Wenn man einmal auf die Kommunikationswissenschaft abstellt, ist das Formalobjekt die ‚(soziale) Kommunikation‘ (K. Beck, 2017), die mithin auch im Blickpunkt der vorliegenden Arbeit steht. Es interessiert also nicht die Digitalisierung an sich, sondern von Interesse sind die Bedingungen und Konsequenzen ihrer kommunikativen Verhandlung innerhalb der Gesellschaft. Doch auch die Betrachtung der Digitalisierung im Rahmen dieser sozialen Kommunikation ist vielfältig. So gibt es kommunikationswissenschaftliche Forschung, die einerseits die Bedingungen und Auswirkungen computervermittelter interpersonaler Kommunikation betrifft und andererseits digitalisierte öffentliche massenmediale Kommunikation in den Blick nimmt (K. Beck, 2006; Kimpeler et al., 2007; Schweiger & Beck, 2010). Zu nennen sind hier allen voran die sogenannten ‚Sozialen‘ Medien mit einem Fokus auf Kommunikation in den Onlineangeboten sozialer Netzwerke (Hautzer et al., 2012; J.-H. Schmidt, 2018). Dazu gehört auch die Forschung zu digitalisierten Öffentlichkeiten, die mögliche Konsequenzen wie deren Zerfall (Jarren et al., 2000) und eine durch das Internet ausgelöste gesellschaftliche Fragmentierung untersucht (Mahrt, 2019; Webster & Ksiazek, 2012; Zuiderveen Borgesius et al., 2016) und dabei u. a.

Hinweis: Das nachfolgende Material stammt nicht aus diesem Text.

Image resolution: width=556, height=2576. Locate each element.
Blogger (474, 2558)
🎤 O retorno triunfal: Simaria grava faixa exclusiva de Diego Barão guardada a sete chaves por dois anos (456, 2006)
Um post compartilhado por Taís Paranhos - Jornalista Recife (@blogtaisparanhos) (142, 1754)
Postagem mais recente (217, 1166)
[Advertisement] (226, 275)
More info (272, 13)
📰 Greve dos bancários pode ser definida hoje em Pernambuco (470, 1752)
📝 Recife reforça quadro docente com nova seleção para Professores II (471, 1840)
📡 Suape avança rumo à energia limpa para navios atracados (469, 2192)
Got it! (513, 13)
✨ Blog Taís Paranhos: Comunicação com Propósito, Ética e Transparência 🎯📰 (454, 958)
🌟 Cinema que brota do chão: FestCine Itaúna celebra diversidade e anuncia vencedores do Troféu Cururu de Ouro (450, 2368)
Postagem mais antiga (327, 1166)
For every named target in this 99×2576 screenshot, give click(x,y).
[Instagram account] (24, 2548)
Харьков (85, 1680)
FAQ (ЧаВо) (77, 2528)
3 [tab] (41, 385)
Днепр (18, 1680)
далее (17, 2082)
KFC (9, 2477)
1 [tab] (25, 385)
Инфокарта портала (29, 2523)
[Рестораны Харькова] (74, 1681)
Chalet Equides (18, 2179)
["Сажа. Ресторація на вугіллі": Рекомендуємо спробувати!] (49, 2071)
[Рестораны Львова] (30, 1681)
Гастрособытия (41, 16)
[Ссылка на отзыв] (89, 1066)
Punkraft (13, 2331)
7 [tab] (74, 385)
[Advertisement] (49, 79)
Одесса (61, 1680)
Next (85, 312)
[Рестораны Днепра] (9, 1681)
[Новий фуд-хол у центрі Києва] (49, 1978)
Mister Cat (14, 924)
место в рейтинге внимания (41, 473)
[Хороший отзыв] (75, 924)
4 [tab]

Kommunikationsphänomene wie Echokammern auf vermeintliche Filterblasen in den virtuellen Räumen übertragen hat (Pariser, 2011; Sunstein, 2002).
Die vorhergehenden Ausführungen dienen an dieser Stelle lediglich der Illustration der Vielseitigkeit sozial- und kommunikationswissenschaftlicher Forschung zur Digitalisierung. Sie dokumentieren jedoch, dass unter der Annahme einer fortschreitenden Digitalisierung eine tiefgreifende Beeinflussung der sozialen Situation durch die Präsenz von Phänomenen der Digitalisierung in Gegenwart und Zukunft und diesbezüglicher sozialer Kommunikation erwartet wird, die ein Verständnis und Erklären dieser Veränderungen für das soziale Handeln in seinem jeweiligen Alltagskosmos dringend notwendig machen. Dabei bedeutet die Präsenz von Phänomenen der Digitalisierung, dass nicht zwingend materielle Artefakte der Digitalisierung in einer Situation präsent sein müssen, sondern lediglich, dass die Auswirkungen einzelner Phänomene, die auf Digitalisierung zurückzuführen sind, in der sozialen Situation zu beobachten und mithin zu analysieren sind.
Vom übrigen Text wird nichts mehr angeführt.